Another interesting example is Sarah. Imagine Sarah’s doctor is also a skilled anesthesiologist, and she had her knee arthroscopy done with general anesthesia administered by her surgeon. However, sometimes a provider might work with a separate anesthesia team. The patient record might note that the procedure was performed under general anesthesia administered by "a certified registered nurse anesthetist (CRNA) under the supervision of Dr. Jones." This indicates that the surgeon did not administer anesthesia. In this instance, we can skip Modifier 47 and don't need to add it in coding because the surgeon was not administering the anesthesia in this case. If we still find it useful, we can choose to add Modifier 52 - Reduced Services because it indicates that only part of the procedure is performed.
Modifier 52: Reduced Services
Let’s say Dr. Smith had already successfully performed electrical stimulation to aid bone healing on one femur of John. For another reason (that may be due to a second accident or surgery) John needed the same procedure done on the opposite femur. In this case, we might think about reporting only half the fee by using Modifier 52 - Reduced Services. We would use it if only part of the procedure (e.g., a procedure performed on one side, not on the other) was performed, because CPT code 20975 is designed for both sides.

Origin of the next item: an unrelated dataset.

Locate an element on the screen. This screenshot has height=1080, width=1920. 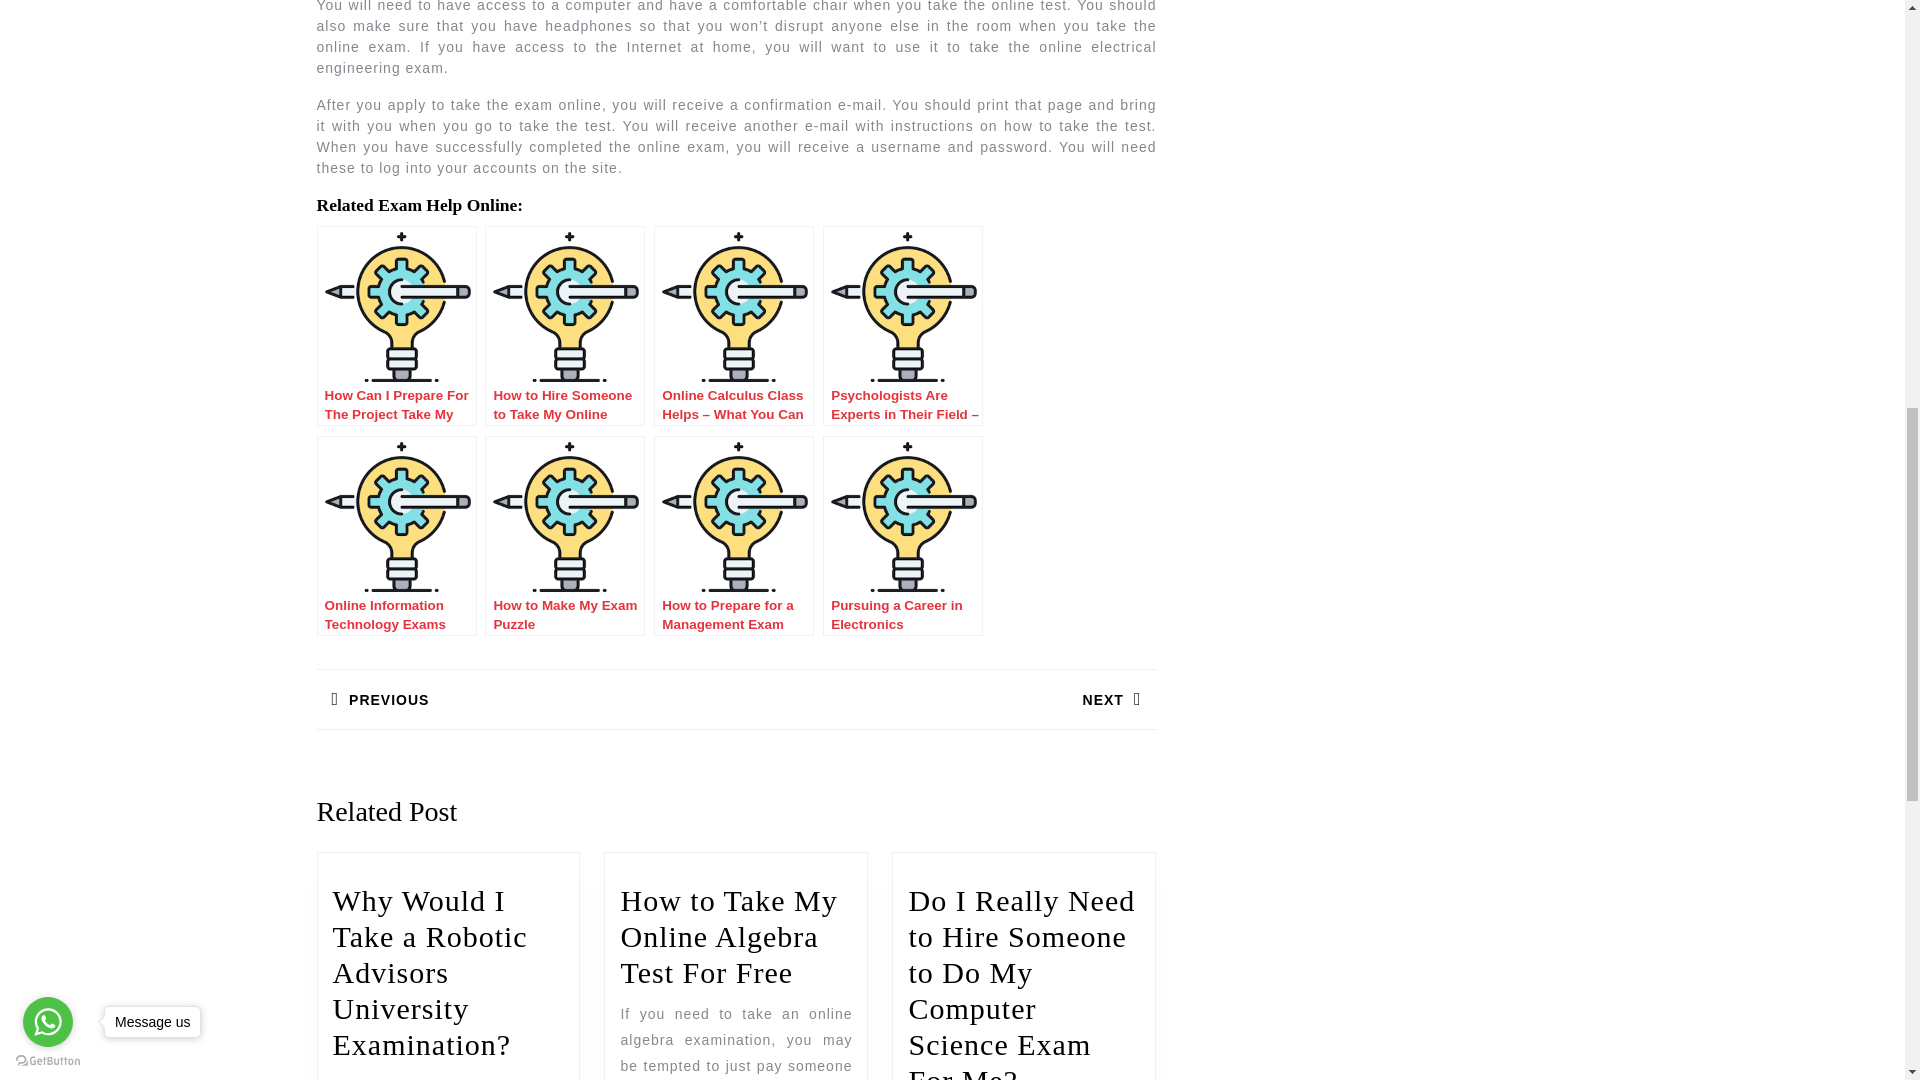
How to Make My Exam Puzzle is located at coordinates (565, 536).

Now, imagine that a different provider wanted to perform John's other procedure, but during the process, it was clear to the doctor that John could not handle the stress of the procedure. For whatever medical reason, the doctor chose to discontinue the procedure before it was completely finished. In this scenario, we would add Modifier 53 - Discontinued Procedure.

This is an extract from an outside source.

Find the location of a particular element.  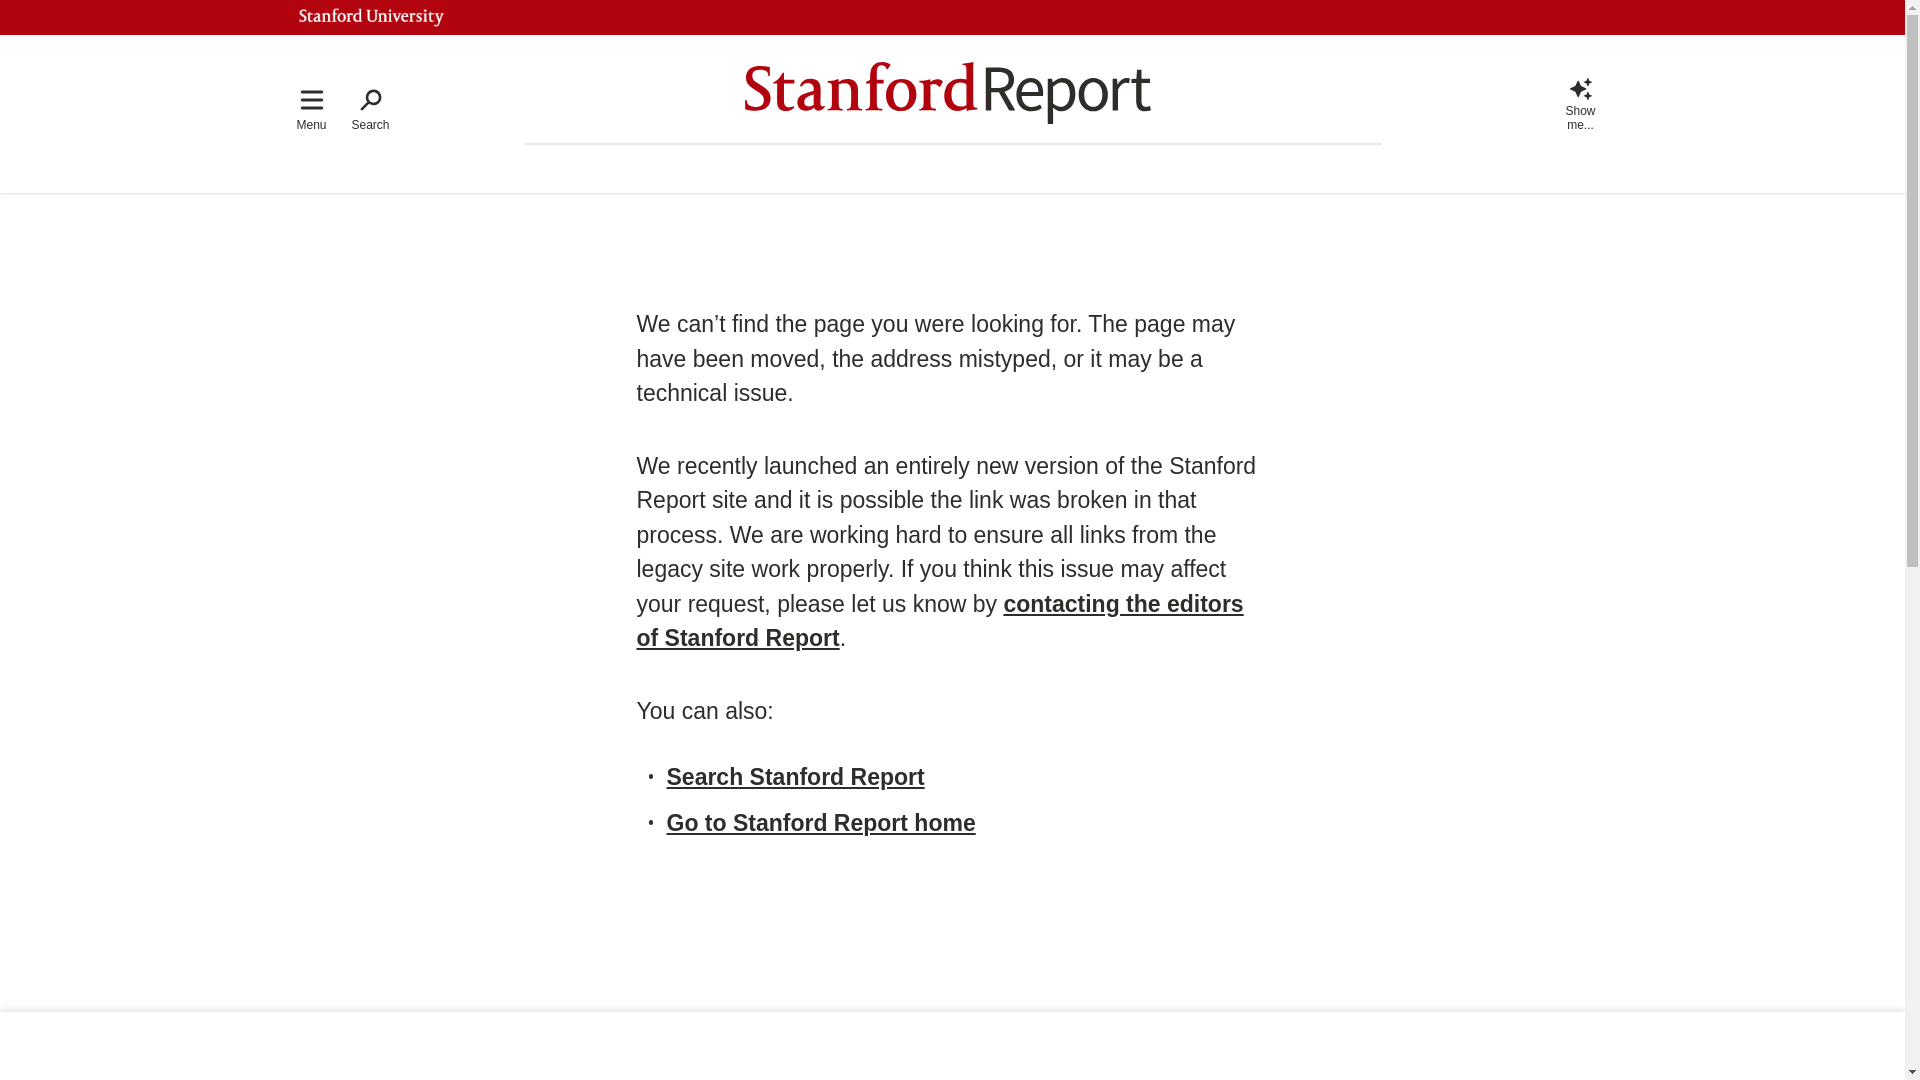

Show me... is located at coordinates (1580, 102).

Modifier 53: Discontinued Procedure
Modifier 53 is a common modifier used for cases where the procedure is discontinued before completion. As a medical coder, this modifier might be very useful in documenting why the provider discontinued the procedure. You would then explain why the procedure was discontinued by writing your reasoning in the patient’s chart or medical records.

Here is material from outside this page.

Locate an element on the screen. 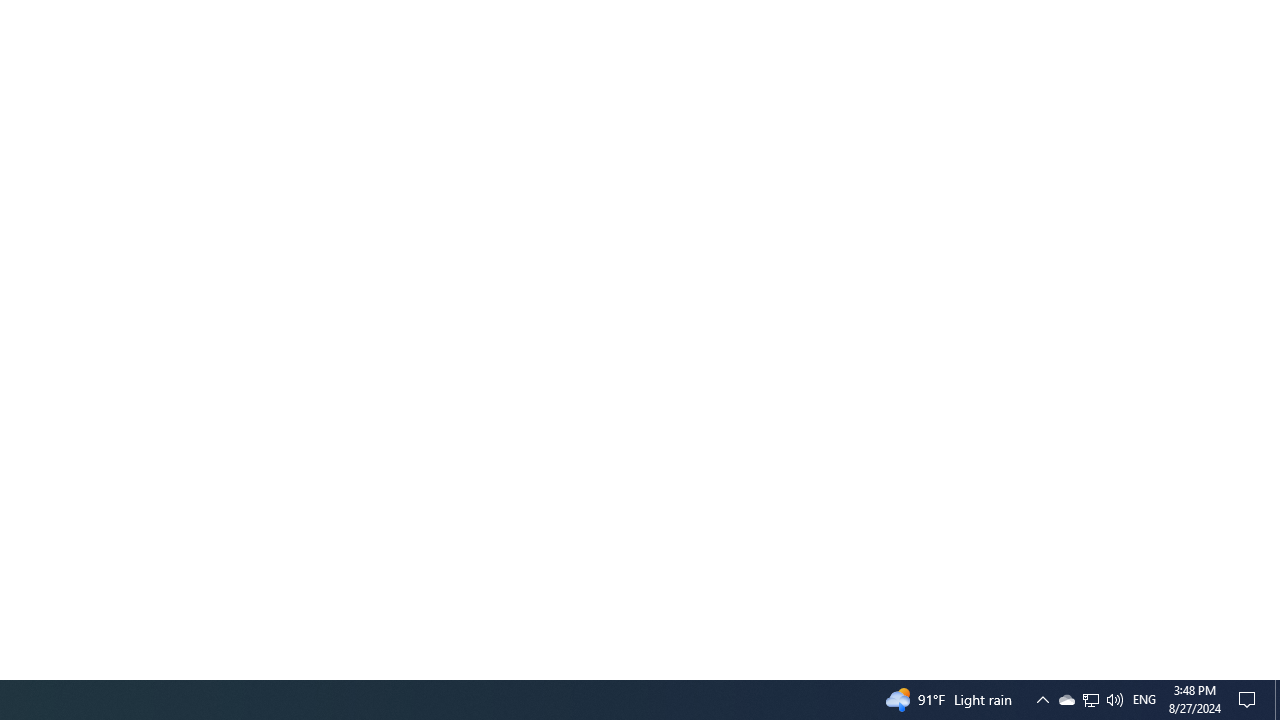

It could be something as simple as the patient expressing severe pain, to more serious scenarios, where the patient might suffer from a complication, like a drug reaction. In such a case, the patient’s chart could describe why the procedure had to be discontinued for their safety. Now that the procedure was not completely finished, we should always check with the provider on whether they are planning to continue the procedure later. If so, what code should be used? Will it be the same code as CPT 20975 or a different code for continuation?
The Importance of Staying Updated with CPT Code Changes and Guidelines
It's essential to keep UP to date on CPT codes, guidelines, and changes. As a medical coder, it is our duty to make sure that we always comply with all legal requirements. CPT codes are owned and published by the American Medical Association (AMA), and using them without proper licensing can result in severe legal penalties, including fines and even criminal charges. For this reason, it is imperative for all coders to pay the license fee and abide by all AMA regulations.
Understanding modifiers for CPT code 20975 is critical for accurate coding in musculoskeletal procedures, which ultimately benefits both healthcare providers and patients by facilitating timely and accurate reimbursement.
This article is a simplified example provided by an expert, but CPT codes are proprietary to the American Medical Association and medical coders should always refer to the latest AMA CPT manual for the correct information. Remember that you must purchase a license from AMA to legally use these codes in practice.